I had my GoPro “nosecam” running for the whole flight. With the sun behind me — if it made an appearance — I knew the light would be much better than it had been on the way down. (I don’t record every minute of every flight. I already have too much mediocre footage; now I just try to get good footage.) The camera captured the situation well: very low clouds for quite a distance. I aimed for some brightness on the horizon, stayed at an altitude that kept me below the cloud layer, kept a sharp eye out for towers, and flew southeast.
Don’t get me wrong. I could have tried scud running a path up the valley to the north. And I might have found a comfortable way to get where I wanted to go. But I’ve run scud enough times and have found my way blocked enough times that I’ve learned not to even bother trying if there’s an easy way around it. I know marine layers well enough to know that they don’t usually cross mountains. If I could get to the far side of the mountains east of the airport, I’d find a clear way north.
And that’s exactly what happened. I aimed for the brightness, which got bigger and brighter the farther I went. Suddenly, I was in sunlight, climbing the bright green foothills of the mountains on a northeast heading. Soon I was at cloud level just to the east of the clouds heading due north. Before long, I was above the marine layer, looking out at islands of mountaintops in the clouds to the west.
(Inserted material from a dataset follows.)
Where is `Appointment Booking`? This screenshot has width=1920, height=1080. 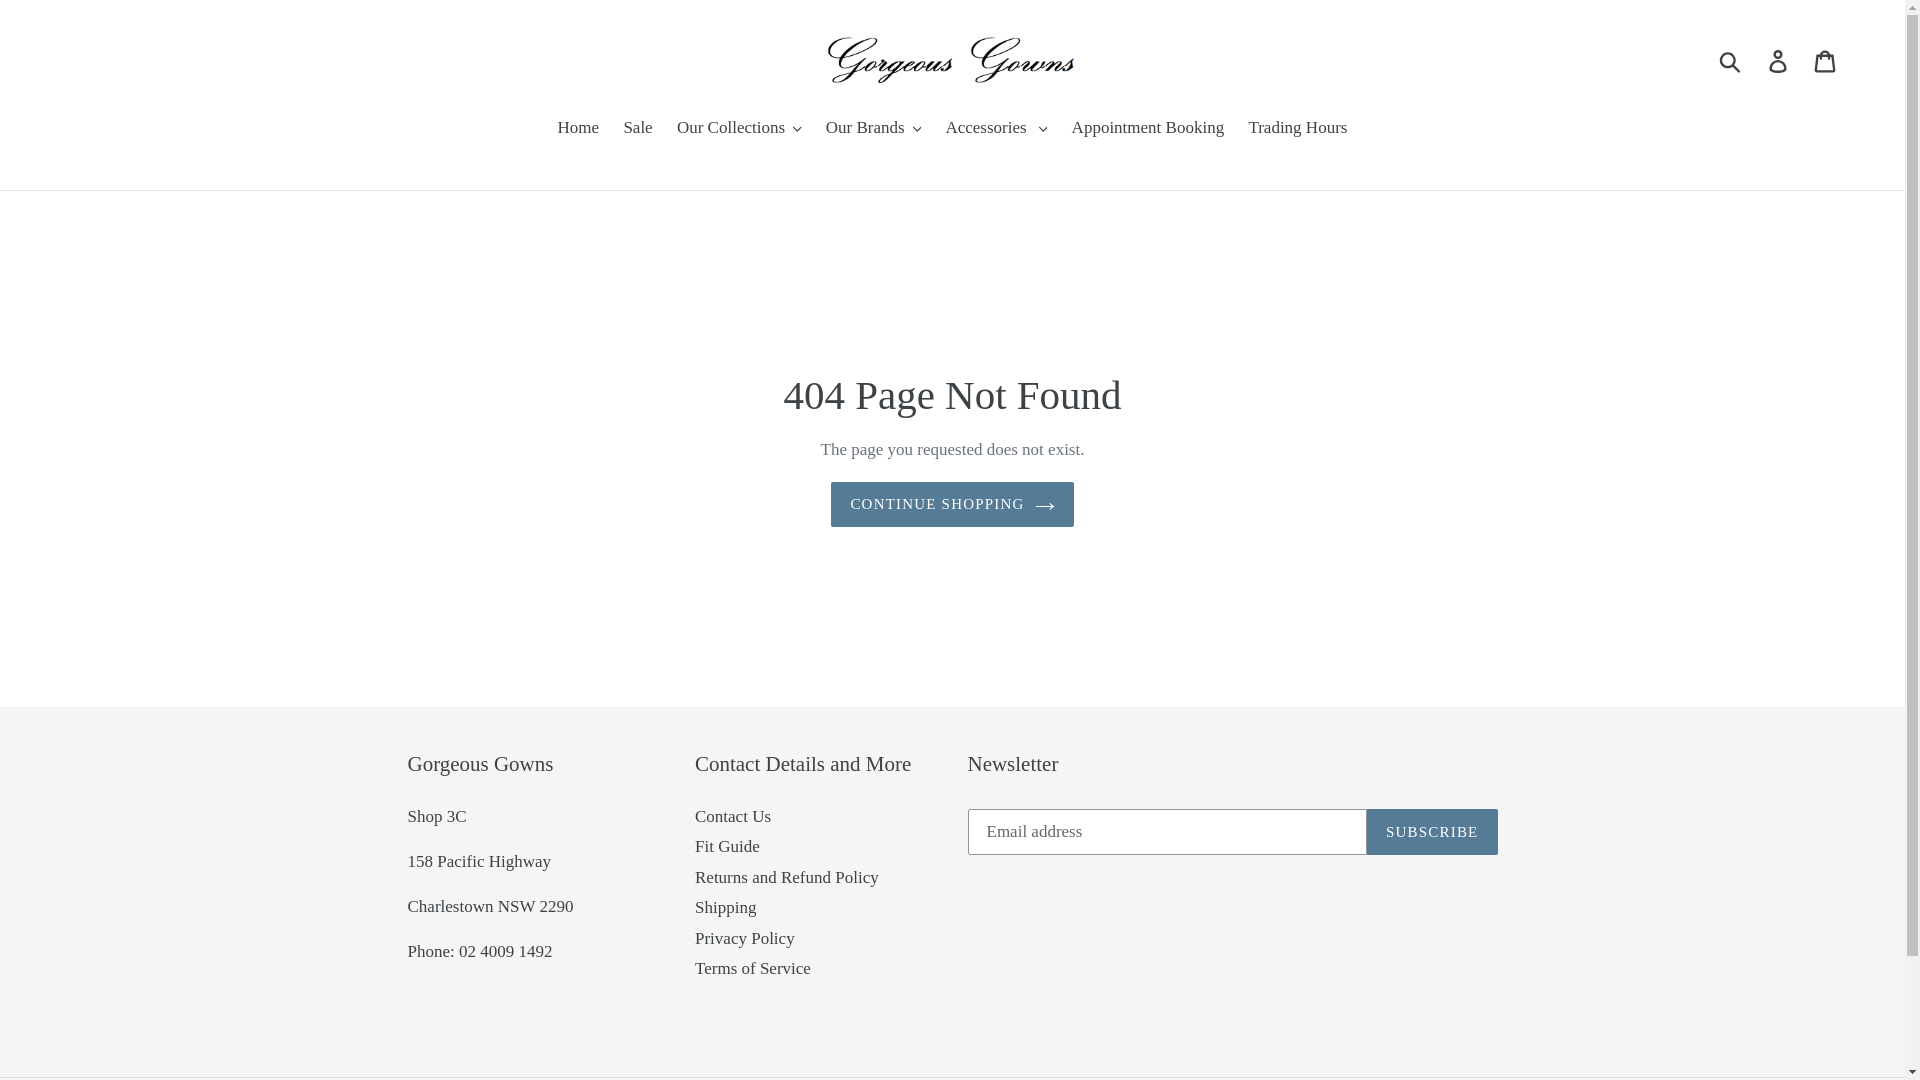
Appointment Booking is located at coordinates (1148, 130).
I adjusted my course on both my helicopter’s Garmin 430 GPS and Foreflight and attempted to fly direct back to my base. The lush green hills were amazingly beautiful and the shadows from the sun shining through the marine layer gave them an extra depth. It was hard not to detour in a few places to get some better views. I let the camera run, figuring I’d get a few good shots along the way.
I flew for a while to the east of the marine layer, but as I crossed the valley near Hollister, the marine layer moved in beneath me. I was already about 2500 feet up, having just crossed some mountains, and knew I’d have to cross more mountains on the other side of the valley, so I stayed at altitude and crossed above them, with glimpses of the farm town beneath me. The air up above the clouds was a bit rough and we got bounced around a bit. So the next time I had the option of flying above or below the marine layer — near Livermore — I elected to fly below it. That had me flying just below the clouds along a hillside east of the airport there, almost on my original flight path down.
The rest of the flight was pretty uneventful. I made a straight line back to my base, over two wind farms, a handful of small cities, the Sacramento River, wetlands, and lots of farmland. It was just after 5 PM when I set down on my grassy parking spot at the airport.
I gathered together my things, let Penny out to run on the grass, and locked up the helicopter. I chatted for a while with one of the line guys about the upcoming rainy weather and placed a fuel order. (The helicopter must always be topped off with fuel when I’m on call.) Then Penny and I headed back to the truck and our temporary home.
I’d logged a total of 2.7 hours of flight time.
Golfing at Wente in Livermore and see this Red R44 streaking by on a NW track 4:30pm. I said could it be ML???
— Steven Pass (@PassSteven) March 3, 2016
Later, after I drove back to where I’m staying and relaxed for a while, I checked in with Twitter. I found a tweet from one of my twitter friends who had apparently seen me from the ground while he was golfing in Livermore. How’s that for small world syndrome?
It had been a good flight and a nice day out and about. Although I could have done without the detour — which probably added 20 minutes of flight time to my return trip — I certainly couldn’t complain about the views along the way.